Dentistry has a responsibility to adhere to scientifically accepted principles of infection control. The profession includes approximately 168,000 dentists, 112,000 registered dental hygienists, 218,000 dental assistants, and 53,000 dental laboratory technicians.1 It also includes dental students, postdoctoral trainees, and hospital residents. Further, there are thousands of other support personnel not directly involved in patient care but who may be exposed to potentially infectious agents. Toward this end, the American Dental Association published recom-mendations for infection control in the dental office in 1978.2 Nevertheless, the human immunodeficiency virus (HIV) pandemic that began in the early 1980s led to major changes in our view of infection control in dental practice.3,4
The Centers for Disease Control and Prevention (CDC) issued recommendations for infection control practices for dentistry in 1986 and again in 1993.5 Over the past 10 years, the profession has been diligent in its efforts to promote adherence to these infection control guidelines as they relate to safeguards to prevent disease transmission. The most current guidelines were published by the CDC in December 2003.1 Failure to comply with the guidelines can not only lead to an increased risk of adverse health outcomes, but depending on the state in which one practices, can also result in charges of unprofessional conduct, financial liability, and possibly the loss of the practitioner’s dental license.6
Members of the dental profession can be exposed to a variety of infectious agents, and the potential exists for them to spread these pathogens. These include the following: hepatitis B (HBV), hepatitis C (HCV), cytolomegalovirus (CMV), human immunodeficiency virus (HIV), herpes simplex virus types 1 and 2, Mycobacterium tuberculosis, staphylococci, streptococci, and many other viruses and bacteria that colonize the oral cavity and the upper respiratory tract. The organisms can be transmitted in a variety of ways, including patient to patient, patient to provider, and provider to patient, as well as through contact with unsterilized/unclean equipment, aerosol, and direct contamination.

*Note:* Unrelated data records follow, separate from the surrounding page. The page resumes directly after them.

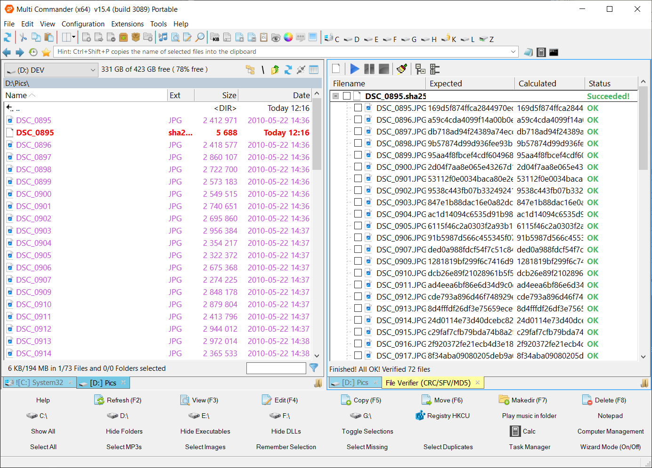The height and width of the screenshot is (468, 652).
Task: Click the yellow star favorites icon
Action: tap(46, 52)
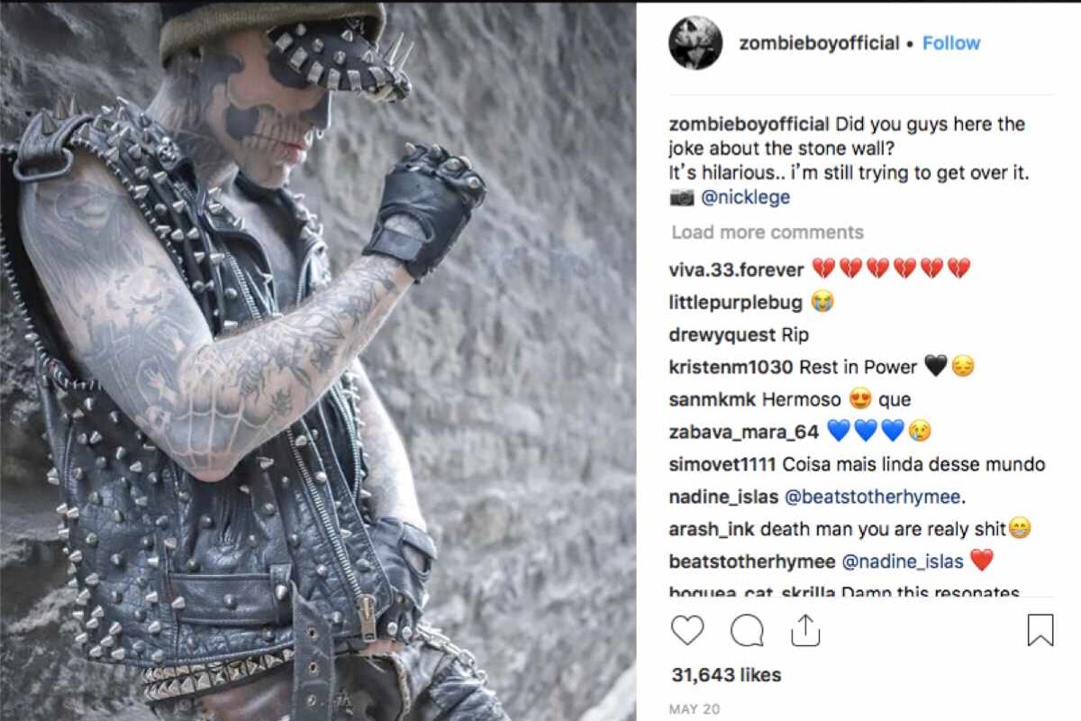Tap the share arrow icon
This screenshot has width=1081, height=721.
click(x=804, y=630)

Infection requires a pathogen, a reservoir in which the pathogen survives and can be transmitted, a mode of transmission, and a susceptible host. The goal of any infection control program is to reduce the risk of infection by breaking the cycle of infection transmission, reducing the number of pathogenic organisms, using “Standard Precautions” and protecting patients, staff, and providers.
The focus of infection control is on barrier techniques, aseptic techniques, surface disinfection, and sterilization of instrumentation. Two recent areas of concern and emphasis are hand hygiene and the quality of water coming from the dental unit.
HAND HYGIENE
Hand hygiene in dental practice is one of the most important parts of the infection control process, and is considered the single most important activity when attempting to reduce the risk of transmission of microorganisms from provider to patient.
The method of hand hygiene is dependent on several factors. These include the type of procedure to be performed, the persistence of decontamination, and the potential risk of spreading infection. Gloves, often thought to be the complete effective barrier in protecting the provider and preventing the spread of microorganisms, have microscopic imperfections. This barrier gives the provider a false sense of security. According to the CDC, the use of gloves reduces the risk of contamination 70% to 80%, prevents cross-contamination, and protects patients and providers.8 Although gloves offer a means of protection, the wearing of a glove creates a warm, moist environment in which organisms can proliferate. This results in a large increase in the transient microflora, and therefore hand hygiene is essential to eliminate the transient and/or decrease resident microflora.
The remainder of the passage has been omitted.